Partai Golongan Karya

Dua Calon Ketua Umum Golkar Sama-Sama Punya Solosi Selesaikan Kemelut Golkar

Pengamat Politik menilai kemelut di tubuh Partai Golkar yang terjadi menjelang Musyawarah Nasional (Munas) 2019 lantaran tokoh yang akan bertarung memperebutkan posisi ketua umum memiliki kapasitas yang tidak jauh berbeda. Kemelut yang terjadi menurutnya hanyalah riak-riak kecil dalam partai sebesar Golkar.

“Saya melihat konflik itu efek dari kesetaraan tokoh. Mereka tak punya tokoh tunggal. Maka saya melihat ini positif saja, agar partai lebih matang,” kata Ray Rangkuti dalam diskusi publik Indonesia Political Studies (IPS) bertema ‘Kemelut Golkar Menjelang Munas’ di Jakarta, Kamis (26/9/2019).

Saat ini, sudah dua nama yang dipastikan akan bertarung dalam Munas Partai Golkar 2019, yaitu Bambang Soesatyo (Bamsoet) dan Airlangga Hartarto. Ray menyakini konflik di Partai Golkar tidak akan menjadi besar, karena baik Bamsoet maupun Airlangga sama-sama punya solusi menyelesaikan masalah.

Ray melihat baik Bamsoet ataupun Airlangga mempunyai basis dan karisma masing-masing. Jika dilihat dalam permainan, kata dia, calon ketua umum Golkar itu yang satunya agak keluar, sedangkan yang satu lagi ke dalam.

“Kalau Bamsoet, lebih banyak membangun kekuatan dari luar. Mungkin kekuatan itu untuk dibawa masuk ke dalam. Saya kira dalam dua hari ini, momentum untuk mengamati gerakan mahasiswa itu menjadi momentum bagi Bamsoet. Sehingga Bamsoet-lah yang disorot dalam aksi mahasiswa tersebut,” ujar Ray.

Menurut dia, tentu ada tanggung jawab moral bagi Bamsoet, tapi di saat yang sama dia juga tengah mendapat citra sebagai calon ketum Golkar. Ini berbeda dengan Airlangga, yang terlihat lebih fokus melakukan konsolidasi kekuatan ke dalam.

Lebih jauh, Ray menuturkan, ada satu variabel yang harus diperhatikan dalam menentukan siapa pemenang dalam Munas Golkar nanti. Variabel itu adalah variabel eksternal, dalam hal ini keterlibatan Presiden Jokowi.

“Jadi kemana kira-kira presiden punya kecenderungan dari dua kandidat ini? Keduanya butuh itu, baik Bamsoet dan Airlangga. Sampai saat ini presiden menjaga diri agar tak terlalu terlihat. Sampai nanti jelang pemilihan baru akan terlihat. Faktor ini akan menentukan juga,” ucapnya.

• • • • • • •

Tugas:
Tuliskan kembali dengan tepat bagian bacaan tentang kemelut Golkar, mulai dari kata-kata yang memuat "Lebih jauh, Ray" dan berhenti setelah "keterlibatan Presiden Jokowi.".

• • • • • • •

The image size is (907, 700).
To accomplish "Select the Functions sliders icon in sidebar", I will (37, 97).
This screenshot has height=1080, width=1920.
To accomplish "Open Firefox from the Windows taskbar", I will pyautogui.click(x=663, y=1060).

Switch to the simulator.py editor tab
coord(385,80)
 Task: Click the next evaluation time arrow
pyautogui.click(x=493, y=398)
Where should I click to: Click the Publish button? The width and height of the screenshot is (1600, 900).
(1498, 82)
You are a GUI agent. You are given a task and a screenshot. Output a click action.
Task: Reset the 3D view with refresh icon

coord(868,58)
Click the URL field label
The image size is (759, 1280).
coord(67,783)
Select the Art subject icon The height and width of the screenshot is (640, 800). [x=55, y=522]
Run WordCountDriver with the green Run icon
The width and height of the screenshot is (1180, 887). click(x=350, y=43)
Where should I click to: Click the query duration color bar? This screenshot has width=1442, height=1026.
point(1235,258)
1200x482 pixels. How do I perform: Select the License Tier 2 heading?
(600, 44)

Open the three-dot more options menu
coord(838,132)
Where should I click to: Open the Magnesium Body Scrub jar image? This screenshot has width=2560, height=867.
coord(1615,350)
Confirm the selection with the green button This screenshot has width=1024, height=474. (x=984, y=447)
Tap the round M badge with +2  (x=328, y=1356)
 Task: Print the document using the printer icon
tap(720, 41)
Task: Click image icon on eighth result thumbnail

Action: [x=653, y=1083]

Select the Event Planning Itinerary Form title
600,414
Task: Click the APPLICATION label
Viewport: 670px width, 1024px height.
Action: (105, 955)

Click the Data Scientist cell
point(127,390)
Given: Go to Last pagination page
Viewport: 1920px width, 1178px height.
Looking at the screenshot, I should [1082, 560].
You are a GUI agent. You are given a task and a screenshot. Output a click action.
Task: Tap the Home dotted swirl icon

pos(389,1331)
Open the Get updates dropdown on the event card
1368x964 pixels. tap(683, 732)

• • • • • • •

Jawaban Tugas:
Lebih jauh, Ray menuturkan, ada satu variabel yang harus diperhatikan dalam menentukan siapa pemenang dalam Munas Golkar nanti. Variabel itu adalah variabel eksternal, dalam hal ini keterlibatan Presiden Jokowi.